Wednesday, October 26, 2011

There are two types of literary study today. One is literary in nature. We start with the details in the book, making connections and links to ideas, history, art, and industry. If the literary course is historical in nature, we are given a brief review of that history and see how each book or writing explicates or differs from that history in terms of content, language, format, and style. It is all compassing, but it starts with the book as the starting ground of discussion.

If you have a bad professor, like I do, you will not start from the details in the book. The professor will spit out two "major concepts" and all the conversation will stay in the general arena. You will agree or disagree and that's it. The discussion does not have room to grown beyond those major concepts because it is being bracketed.

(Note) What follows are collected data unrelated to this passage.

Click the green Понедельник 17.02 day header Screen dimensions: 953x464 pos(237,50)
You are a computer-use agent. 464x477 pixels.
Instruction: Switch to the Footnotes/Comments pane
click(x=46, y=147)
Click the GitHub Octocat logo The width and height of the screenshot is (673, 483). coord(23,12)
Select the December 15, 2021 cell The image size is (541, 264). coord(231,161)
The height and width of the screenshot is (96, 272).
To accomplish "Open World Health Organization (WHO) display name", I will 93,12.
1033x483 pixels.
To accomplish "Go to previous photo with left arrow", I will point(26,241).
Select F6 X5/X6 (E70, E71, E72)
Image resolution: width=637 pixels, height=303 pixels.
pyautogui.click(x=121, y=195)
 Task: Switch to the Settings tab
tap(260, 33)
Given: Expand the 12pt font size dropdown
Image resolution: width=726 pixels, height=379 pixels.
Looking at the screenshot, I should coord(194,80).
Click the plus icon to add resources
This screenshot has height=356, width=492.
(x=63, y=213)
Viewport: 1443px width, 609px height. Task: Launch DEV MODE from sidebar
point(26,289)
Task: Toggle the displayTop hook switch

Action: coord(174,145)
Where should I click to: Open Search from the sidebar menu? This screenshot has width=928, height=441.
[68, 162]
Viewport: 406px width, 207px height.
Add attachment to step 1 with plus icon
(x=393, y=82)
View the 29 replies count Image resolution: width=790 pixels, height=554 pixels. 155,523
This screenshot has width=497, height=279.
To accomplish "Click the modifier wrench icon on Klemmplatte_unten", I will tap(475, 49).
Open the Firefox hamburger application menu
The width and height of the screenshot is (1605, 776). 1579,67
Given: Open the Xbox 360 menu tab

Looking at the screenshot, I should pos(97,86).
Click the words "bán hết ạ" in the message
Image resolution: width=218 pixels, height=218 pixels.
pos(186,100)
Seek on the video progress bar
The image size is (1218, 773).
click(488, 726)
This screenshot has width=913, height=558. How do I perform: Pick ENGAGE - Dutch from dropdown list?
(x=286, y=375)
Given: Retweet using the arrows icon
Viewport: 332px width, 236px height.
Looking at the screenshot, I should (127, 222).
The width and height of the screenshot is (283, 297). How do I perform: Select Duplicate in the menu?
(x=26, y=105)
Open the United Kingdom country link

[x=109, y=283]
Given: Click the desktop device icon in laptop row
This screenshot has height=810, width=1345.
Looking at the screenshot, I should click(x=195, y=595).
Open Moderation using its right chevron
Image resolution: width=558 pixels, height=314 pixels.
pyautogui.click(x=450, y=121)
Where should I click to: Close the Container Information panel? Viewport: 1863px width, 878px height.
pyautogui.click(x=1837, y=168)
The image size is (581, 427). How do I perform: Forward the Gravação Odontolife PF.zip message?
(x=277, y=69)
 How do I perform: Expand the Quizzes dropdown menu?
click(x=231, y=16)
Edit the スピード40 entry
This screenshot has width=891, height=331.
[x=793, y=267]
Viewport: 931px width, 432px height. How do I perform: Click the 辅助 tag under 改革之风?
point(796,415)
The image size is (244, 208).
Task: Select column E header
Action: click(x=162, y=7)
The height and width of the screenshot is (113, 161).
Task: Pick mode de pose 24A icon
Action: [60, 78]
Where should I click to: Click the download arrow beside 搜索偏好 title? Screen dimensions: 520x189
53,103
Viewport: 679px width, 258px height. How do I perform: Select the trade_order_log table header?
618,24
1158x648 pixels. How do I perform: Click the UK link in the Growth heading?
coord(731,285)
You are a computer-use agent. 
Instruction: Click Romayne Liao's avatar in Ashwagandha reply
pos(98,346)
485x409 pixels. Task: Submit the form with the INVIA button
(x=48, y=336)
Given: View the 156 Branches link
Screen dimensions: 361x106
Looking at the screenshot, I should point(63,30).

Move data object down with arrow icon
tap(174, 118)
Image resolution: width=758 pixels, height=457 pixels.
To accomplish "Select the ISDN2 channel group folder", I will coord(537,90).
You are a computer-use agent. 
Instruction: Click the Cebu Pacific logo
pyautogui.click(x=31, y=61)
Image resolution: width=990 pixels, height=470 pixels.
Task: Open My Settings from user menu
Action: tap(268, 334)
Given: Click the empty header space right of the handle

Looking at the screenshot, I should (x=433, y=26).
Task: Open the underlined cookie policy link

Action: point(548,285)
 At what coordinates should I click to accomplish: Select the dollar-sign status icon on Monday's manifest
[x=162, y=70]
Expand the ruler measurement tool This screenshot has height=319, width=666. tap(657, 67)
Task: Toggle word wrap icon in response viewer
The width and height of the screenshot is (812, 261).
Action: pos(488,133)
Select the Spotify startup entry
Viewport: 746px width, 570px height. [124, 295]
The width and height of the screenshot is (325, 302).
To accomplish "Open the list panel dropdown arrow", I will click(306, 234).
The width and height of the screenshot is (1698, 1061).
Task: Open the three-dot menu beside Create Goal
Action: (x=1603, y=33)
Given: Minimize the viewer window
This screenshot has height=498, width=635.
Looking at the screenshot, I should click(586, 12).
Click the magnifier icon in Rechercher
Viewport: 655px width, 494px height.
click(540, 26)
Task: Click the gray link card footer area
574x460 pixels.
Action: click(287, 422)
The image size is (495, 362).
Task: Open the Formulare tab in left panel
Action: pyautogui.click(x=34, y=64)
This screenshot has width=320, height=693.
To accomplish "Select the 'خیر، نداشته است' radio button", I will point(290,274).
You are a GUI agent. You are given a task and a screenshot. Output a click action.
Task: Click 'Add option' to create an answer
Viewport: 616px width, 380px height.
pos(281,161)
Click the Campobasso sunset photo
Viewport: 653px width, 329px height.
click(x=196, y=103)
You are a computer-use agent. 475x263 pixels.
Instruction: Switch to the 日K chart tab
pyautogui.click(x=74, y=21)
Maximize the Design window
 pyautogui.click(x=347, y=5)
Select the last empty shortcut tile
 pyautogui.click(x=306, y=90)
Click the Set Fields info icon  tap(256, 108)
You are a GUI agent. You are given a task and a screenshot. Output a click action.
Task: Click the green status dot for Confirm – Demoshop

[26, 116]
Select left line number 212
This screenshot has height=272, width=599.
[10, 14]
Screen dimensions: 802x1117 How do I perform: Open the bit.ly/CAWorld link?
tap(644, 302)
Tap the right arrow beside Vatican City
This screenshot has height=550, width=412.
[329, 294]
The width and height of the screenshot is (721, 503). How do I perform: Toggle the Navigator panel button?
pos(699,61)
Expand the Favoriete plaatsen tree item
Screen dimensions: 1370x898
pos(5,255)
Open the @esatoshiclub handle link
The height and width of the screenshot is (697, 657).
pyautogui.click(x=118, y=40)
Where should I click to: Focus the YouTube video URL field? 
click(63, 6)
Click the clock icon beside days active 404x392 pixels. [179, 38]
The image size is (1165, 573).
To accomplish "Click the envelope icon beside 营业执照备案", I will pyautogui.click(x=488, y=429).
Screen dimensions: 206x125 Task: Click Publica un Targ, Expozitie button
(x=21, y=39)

The other camouflages itself as a literature class, but does not essentially talk about the book at all. I don't know what to call this other study, but it comprises of reading in Middle English (not intending to learn or finding more insight about the Middle Ages or novels from the Middle Ages, but do it because it is fun) or locating all the British castles referenced in a piece of fiction. These classes are often obsessed with learning the motivations or experiences of the authors without assigning any autobiography, essays, or criticisms. One simply reads a book and then talk about how the author might have "felt." These are not literature classes. These are foreign language classes (Middle English or Elvish) or Fictionalized Reality courses (trace the locations in Dubliners). Sometimes they are not courses at all, like the one where you read a book and attempt to discover how a writer felt without any first person reference. I hate these classes. These classes veil themselves inside undergraduate and graduate English programs and in my opinion, threaten the legitimacy of literary study. Not only that, I don't learn anything from these courses. I know nothing about the book. All I have is what someone "felt" or a map of Dublin marked with asterisks. What education does one take from this? How did this come to pass? What program approved this course and its professor?